The Idaho Spending Index serves to provide a fiscally conservative perspective on state budgeting while providing an unbiased measurement of how Idaho lawmakers apply these values to their voting behavior on appropriations bills. Each bill is analyzed within the context of the metrics below. They receive one (+1) point for each metric that is satisfied by freedom-focused policymaking and lose one (-1) point for each instance in which the inverse is true. The sum of these points composes the score for the bill.
Analyst: Niklas Kleinworth
Rating: -2
Bill Description: House Bill 676 appropriates $44,842,100 and 22.00 full-time positions to the Division of Financial Management for fiscal year 2025.
With the exception of an adjustment to the statewide change in employee compensation, this budget confirms the maintenance budget funding proposed in pending legislation, House Bill 459.
Does this budget enact powers and activities that extend beyond the proper role of government? Conversely, does this budget fulfill the proper role of government?
This budget sustains more than $41 million in spending authority for funding from the American Rescue Plan Act that is built into the base as pass through spending.

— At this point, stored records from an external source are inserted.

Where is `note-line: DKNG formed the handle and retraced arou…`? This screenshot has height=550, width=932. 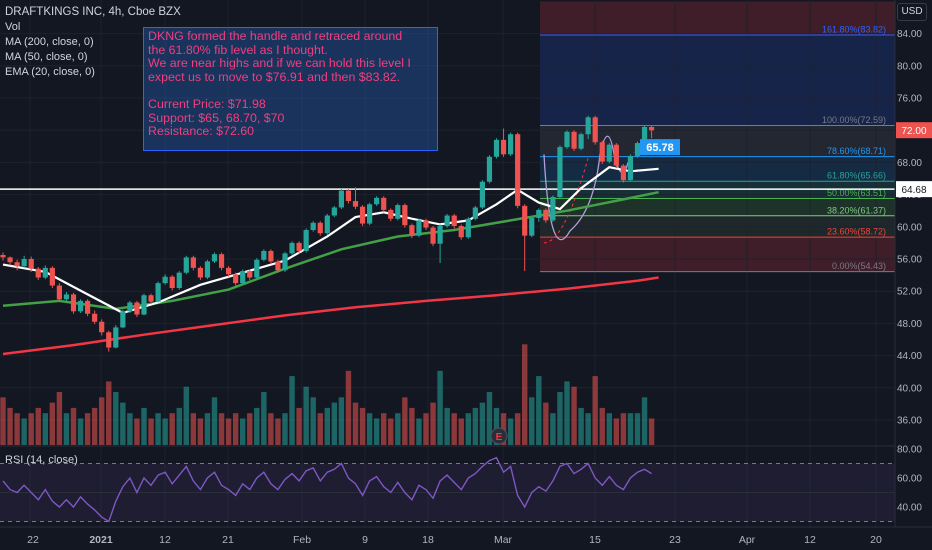
note-line: DKNG formed the handle and retraced arou… is located at coordinates (276, 36).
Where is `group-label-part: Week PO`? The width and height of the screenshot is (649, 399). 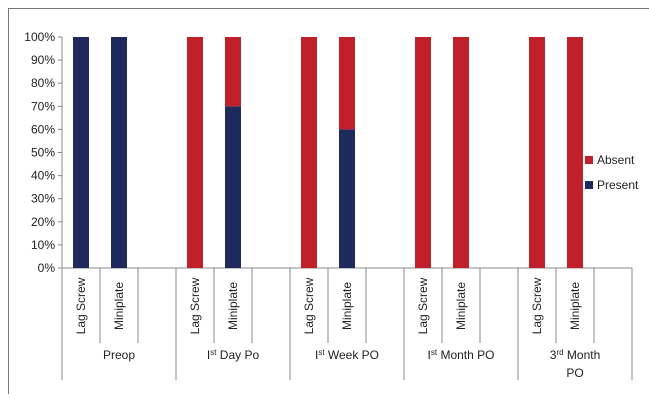
group-label-part: Week PO is located at coordinates (352, 355).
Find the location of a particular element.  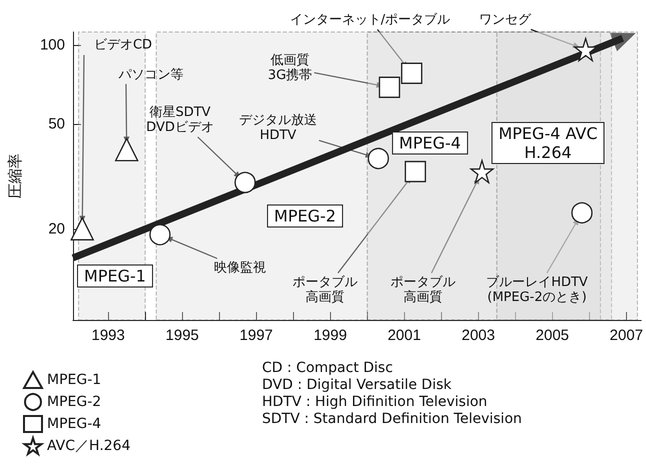

y-tick-label: 20 is located at coordinates (56, 229).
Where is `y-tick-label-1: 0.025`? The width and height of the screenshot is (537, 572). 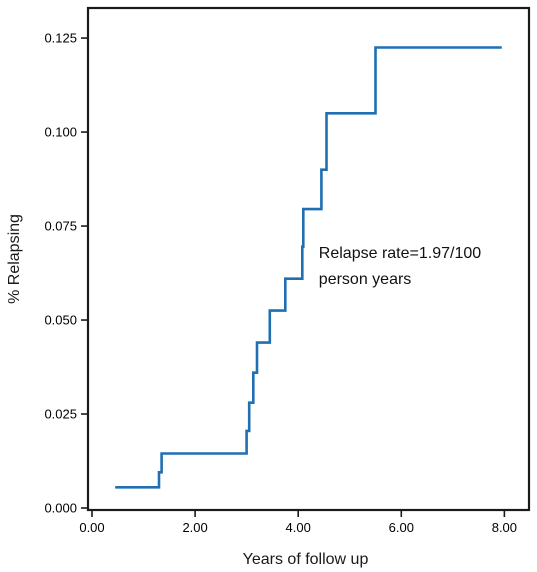
y-tick-label-1: 0.025 is located at coordinates (60, 414).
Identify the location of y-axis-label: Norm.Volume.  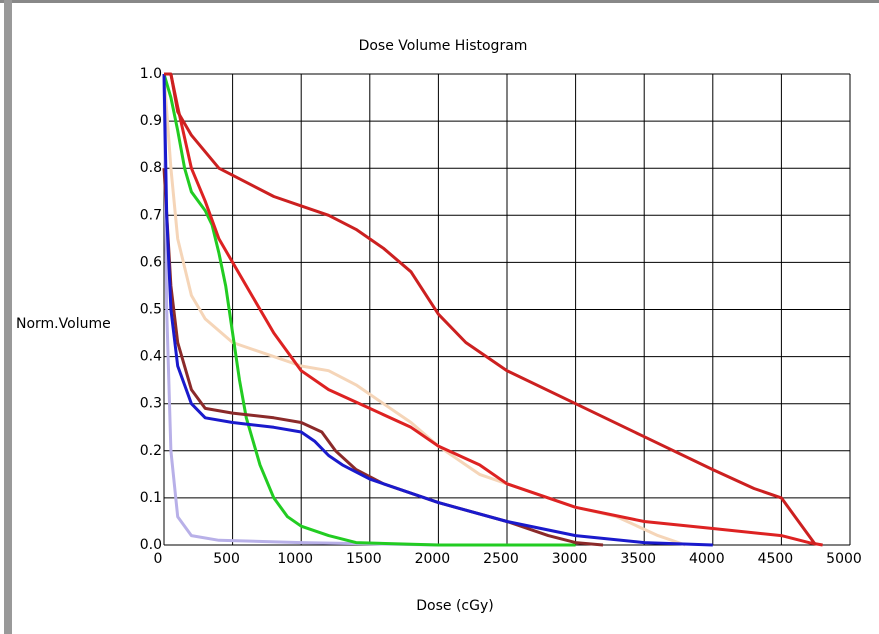
(64, 324).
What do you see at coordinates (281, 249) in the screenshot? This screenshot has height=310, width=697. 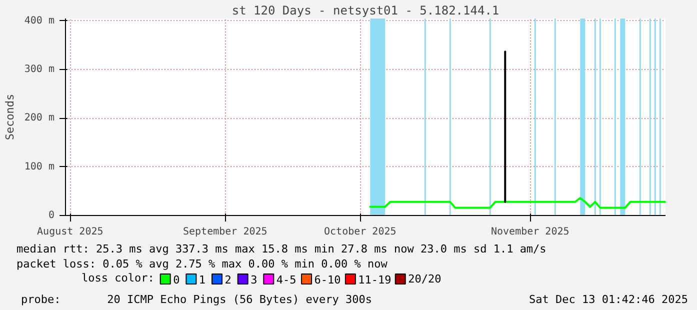 I see `text: median rtt: 25.3 ms avg 337.3 ms max 15.8 ms min 27.8 ms now 23.0 ms sd 1.1 am/s` at bounding box center [281, 249].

These funds were added to the base budget in the 2024 fiscal year to provide support to small businesses and mortgage assistance to homeowners in response to the economic effects of the pandemic.
ARPA and the IIJA were largely partisan measures from Washington, DC, and they represented gross federal overreach and a massive surge in the national debt. These concerns were compounded by issues of state sovereignty, since the federal government is paying for new entitlement programs in Idaho on the backs of our grandchildren. This funding represents the staggering growth of Idaho’s dependence on the federal government and its reach outside of its proper role. So far, no plan has been articulated as to what will happen when these funds expire in 2026 while Idahoans are dependent on receiving this government assistance.
(-1)
Is the maintenance budget inappropriate for the needs of the state, the size of the agency, or the inflationary environment of the economy? Conversely, is the maintenance budget appropriate given the needs of the state and economic pressures?
This legislation confirms the maintenance budget for the Division of Financial Management of $44,796,300. This funding includes $41,677,100 in COVID relief funding from the American Rescue Plan Act. These funds are one time in nature. Removing these funds leaves a maintenance balance of $3,119,200. This is a 20.9% increase from the base over the last three years and higher than what would be prescribed by inflationary pressures over the same period.